Catherine Bouchard

Adjointe aux communications

Le mardi 30 juillet 2019, 10 h 27

Depuis la fin de juin, le Centre des visiteurs du parc de la Gatineau est l’hôte d’une exposition aussi éphémère que fascinante, celle de l’évolution du papillon monarque. Dans une volière à papillons, œufs, chenilles et chrysalides se développent bien à l’abri, près d’une fenêtre, à l’avant. Luc Picard, un expert passionné des monarques, vient quotidiennement s’assurer que la volière est propre et que les chenilles ont assez de feuilles d’asclépiade pour se nourrir. Ces intrigantes créatures qui accueillent les visiteurs seront libérées lorsqu’elles atteindront le stade adulte de papillon.

Où trouve-t-on des monarques dans le parc de la Gatineau?

En 2015 et 2016, la Commission de la capitale nationale (CCN) a mené une étude pour évaluer les endroits propices aux papillons monarques. La présence de l’asclépiade, une plante dont se nourrissent les chenilles du monarque, en était un indicateur.

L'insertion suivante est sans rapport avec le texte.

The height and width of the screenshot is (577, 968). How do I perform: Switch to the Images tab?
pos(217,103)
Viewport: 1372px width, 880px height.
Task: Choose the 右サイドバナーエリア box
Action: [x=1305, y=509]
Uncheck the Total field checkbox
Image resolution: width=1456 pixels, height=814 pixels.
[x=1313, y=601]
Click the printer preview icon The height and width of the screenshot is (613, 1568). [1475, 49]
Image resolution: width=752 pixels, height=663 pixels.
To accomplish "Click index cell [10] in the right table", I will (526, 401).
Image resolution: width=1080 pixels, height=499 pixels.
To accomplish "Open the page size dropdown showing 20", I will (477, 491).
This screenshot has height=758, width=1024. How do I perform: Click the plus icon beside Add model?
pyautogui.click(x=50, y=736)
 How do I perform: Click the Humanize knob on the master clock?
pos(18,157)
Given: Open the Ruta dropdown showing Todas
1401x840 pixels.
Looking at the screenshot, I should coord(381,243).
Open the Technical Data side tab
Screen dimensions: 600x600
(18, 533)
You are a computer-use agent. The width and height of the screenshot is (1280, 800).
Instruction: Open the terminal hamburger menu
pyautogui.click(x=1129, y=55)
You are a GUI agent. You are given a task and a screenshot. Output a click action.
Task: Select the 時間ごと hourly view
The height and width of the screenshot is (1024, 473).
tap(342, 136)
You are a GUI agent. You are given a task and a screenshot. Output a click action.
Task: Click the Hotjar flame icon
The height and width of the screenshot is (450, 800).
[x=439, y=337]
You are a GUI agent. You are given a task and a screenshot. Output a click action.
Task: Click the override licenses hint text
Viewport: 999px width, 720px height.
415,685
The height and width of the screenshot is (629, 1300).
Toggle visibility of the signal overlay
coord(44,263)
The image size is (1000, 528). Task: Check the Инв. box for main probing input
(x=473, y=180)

L’asclépiade est une plante indigène vivace qui pousse en plein soleil, donc dans les habitats ouverts. De tels habitats couvrent approximativement 4 % de la superficie du parc de la Gatineau.

On peut voir des asclépiades et leurs hôtes aux endroits suivants, par exemple :

  • la vallée du Ruisseau-Meech, près de P16
  • le secteur des sentiers 5 et 27, près de P2
  • l’aire de piquenique de la Colline-Church
  • le stationnement des chutes de Luskville


Que fait le parc de la Gatineau pour aider cette espèce?

Il faut savoir qu’en novembre 2016, le Comité sur la situation des espèces en péril au Canada (COSEPAC) a classé le papillon monarque parmi les espèces en voie de disparition.

Déjà, l’année précédente, la CCN avait répertorié 57 endroits dans le but de les classer selon leur importance pour le monarque. Elle en a retenu 13, en raison de leur importance élevée ou très élevée, et y a exercé une surveillance régulière pour évaluer la présence de l’espèce et le succès de sa reproduction.

En 2015 et 2016, la CCN a évalué l’habitat du papillon monarque dans le parc de la Gatineau et les terrains urbains de la CCN au Québec. Ce projet visait à :

  • évaluer le potentiel de l’habitat et le succès reproducteur de l’espèce
  • surveiller les populations
  • identifier les menaces sur nos terrains

La première année du projet a donné l’occasion de suivre les stades de développement du monarque. Outre la présence de cocons (pupes ou chrysalides), on y a observé des œufs; des larves ou chenilles, variant de 5 à 50 mm, selon le stade évolutif; et des papillons adultes, mâles et femelles. Cela a permis d’établir que le parc de la Gatineau est un habitat propice à la reproduction du monarque et de mettre en place des stratégies adaptées pour favoriser sa conservation.

Le 27 juillet 2019, des participants au programme de science citoyenne ont recensé la population de monarques près de P3 (rue Gamelin et promenade de la Gatineau). Leur travail minutieux comprenait l’inspection de 1 600 plants d’asclépiades, sur lesquels ils ont compté 23 œufs, six chenilles et deux papillons. Ce dénombrement s’inscrivait dans le programme Mission monarque, chapeauté, dans la région de l’Est, par l’Insectarium de Montréal. Ce programme vise à recueillir de l’information et à protéger l’espèce.

Les résultats

Diverses mesures pour sensibiliser le public et le renseigner sur la situation du papillon monarque ont été mises en œuvre. L’exposition du Centre des visiteurs en est un exemple. Une telle exposition donne la chance de regarder ces insectes en croissance, pendant qu’ils sont en captivité, sachant qu’ils seront relâchés à la phase adulte. Observer les cycles de vie du papillon monarque, c’est passer un beau moment; un moment éphémère comme le passage de ce grand migrateur!